The months ahead are a nightmarish obstacle course for the Prime Minister. Next month's Labour party conference will be the most interesting by far since he became leader of the Labour party nine years ago. It is likely to have more in common with the unruly conferences of the Kinnock years than with the bland ceremonies of the Blairite ascendancy. Blair is now so weak that the only way that he can calm rebellion is by caving in, as he did on Tuesday. At the moment he is apparently intent on pushing through his policy of tuition fees. He would be well advised to get out of this foolhardy commitment while he still can. It is hard to see how he will win the vote in the House of Commons. Plans for a referendum on a single currency — business leaders were being assured even early this summer that this was still on course — have been abandoned. Tony Blair is in danger of becoming a purely ceremonial prime minister, powerless to impose his own will on the government, incapable of influencing the trajectory of events. It has become very hard to see what is the point of Tony Blair. A meeting this week at Chequers, reportedly attended by Peter Mandelson, made a heroic endeavour to come up with an answer to this question, but failed to do so. It has historically been the case that when one party leader has been down, the other has been up. A weak Major was balanced by a strong Blair, a weak Kinnock by a strong Thatcher, etc. A weak Blair is not, however, balanced by a strong Duncan Smith. Blair and Duncan Smith are linked like two drowning men. If Blair were an effective prime minister, Duncan Smith would quite likely be out. If Duncan Smith were an effective opposition leader, Blair's survival would be in grave doubt. Instead, they are sinking together. The best that can be said. from Duncan Smith's point of view, is that the catastrophic collapse in the standing of the Prime Minister has removed any likelihood of a Tory leadership challenge. Duncan Smith has failed to lead a dominant opposition. He has even failed to use the summer to deal with his own severe structural problems, of which the collapse in the relationship between party chairman and party leader is the most disabling. The LibDem leader Charles Kennedy possesses neither the energy nor the moral courage nor the vision to take advantage of the weakness of the two main party leaders.

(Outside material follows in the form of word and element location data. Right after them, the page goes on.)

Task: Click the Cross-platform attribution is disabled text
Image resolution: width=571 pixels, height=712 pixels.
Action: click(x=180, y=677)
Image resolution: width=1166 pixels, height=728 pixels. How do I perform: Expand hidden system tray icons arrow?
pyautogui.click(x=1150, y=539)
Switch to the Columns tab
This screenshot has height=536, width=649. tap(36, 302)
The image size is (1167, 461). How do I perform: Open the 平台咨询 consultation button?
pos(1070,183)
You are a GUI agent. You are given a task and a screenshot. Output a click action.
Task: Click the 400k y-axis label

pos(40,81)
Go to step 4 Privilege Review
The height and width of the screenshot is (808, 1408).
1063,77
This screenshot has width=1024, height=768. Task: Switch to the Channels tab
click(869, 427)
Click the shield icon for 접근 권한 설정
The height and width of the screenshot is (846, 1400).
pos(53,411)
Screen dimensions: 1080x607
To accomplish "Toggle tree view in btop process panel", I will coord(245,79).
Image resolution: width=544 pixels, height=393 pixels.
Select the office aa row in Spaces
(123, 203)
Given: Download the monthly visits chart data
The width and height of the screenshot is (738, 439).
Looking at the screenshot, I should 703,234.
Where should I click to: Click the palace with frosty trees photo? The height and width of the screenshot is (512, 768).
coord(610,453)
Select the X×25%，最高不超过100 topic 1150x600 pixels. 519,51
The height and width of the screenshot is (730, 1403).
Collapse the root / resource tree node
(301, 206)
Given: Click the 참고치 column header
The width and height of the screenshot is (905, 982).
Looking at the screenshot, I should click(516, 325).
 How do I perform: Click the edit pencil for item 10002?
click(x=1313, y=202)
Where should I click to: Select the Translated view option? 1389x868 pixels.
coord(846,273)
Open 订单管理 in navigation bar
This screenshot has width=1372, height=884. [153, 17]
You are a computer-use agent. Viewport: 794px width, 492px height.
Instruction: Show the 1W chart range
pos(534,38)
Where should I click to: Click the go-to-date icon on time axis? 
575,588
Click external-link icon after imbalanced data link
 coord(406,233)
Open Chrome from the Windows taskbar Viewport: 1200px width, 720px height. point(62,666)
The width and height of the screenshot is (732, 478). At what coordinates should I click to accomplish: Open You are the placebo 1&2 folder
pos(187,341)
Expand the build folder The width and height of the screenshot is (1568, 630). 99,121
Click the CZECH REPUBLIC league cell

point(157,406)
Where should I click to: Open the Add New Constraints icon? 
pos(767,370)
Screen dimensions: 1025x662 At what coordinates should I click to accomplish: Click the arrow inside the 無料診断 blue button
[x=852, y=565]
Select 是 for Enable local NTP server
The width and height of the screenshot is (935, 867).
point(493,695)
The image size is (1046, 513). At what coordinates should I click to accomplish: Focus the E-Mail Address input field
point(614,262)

Every government as despised as New Labour is today has lagged by a large margin in the polls. The singularity of the current political predicament is that it is the main opposition party, not the government, that lags. This is because the real threat to Tony Blair is not the Tory party; it is the Labour party. Labour has never liked Tony Blair, but for years it granted him respect. This summer it lost that respect. For years it tolerated him for naked political advantage. This summer, in a development of great danger for Tony Blair, he has for the first time started to record lower ratings than his own party. Gordon Brown lurks. He has been largely silent during the summer, save for a statesmanlike intervention on Third World debt. He is uncontaminated by the Hutton inquiry, or the dirty aftermath to the Iraq war. But he has stayed in touch. The man who negotiated the terms of Tuesday night's surrender was Douglas Alexander, minister of state at the Cabinet Office. Alexander is Gordon Brown's organiser and close ally. The really interesting political question this autumn is how many more humiliations like last Tuesday's can Tony Blair endure, and still retain his self-respect. There will be plenty.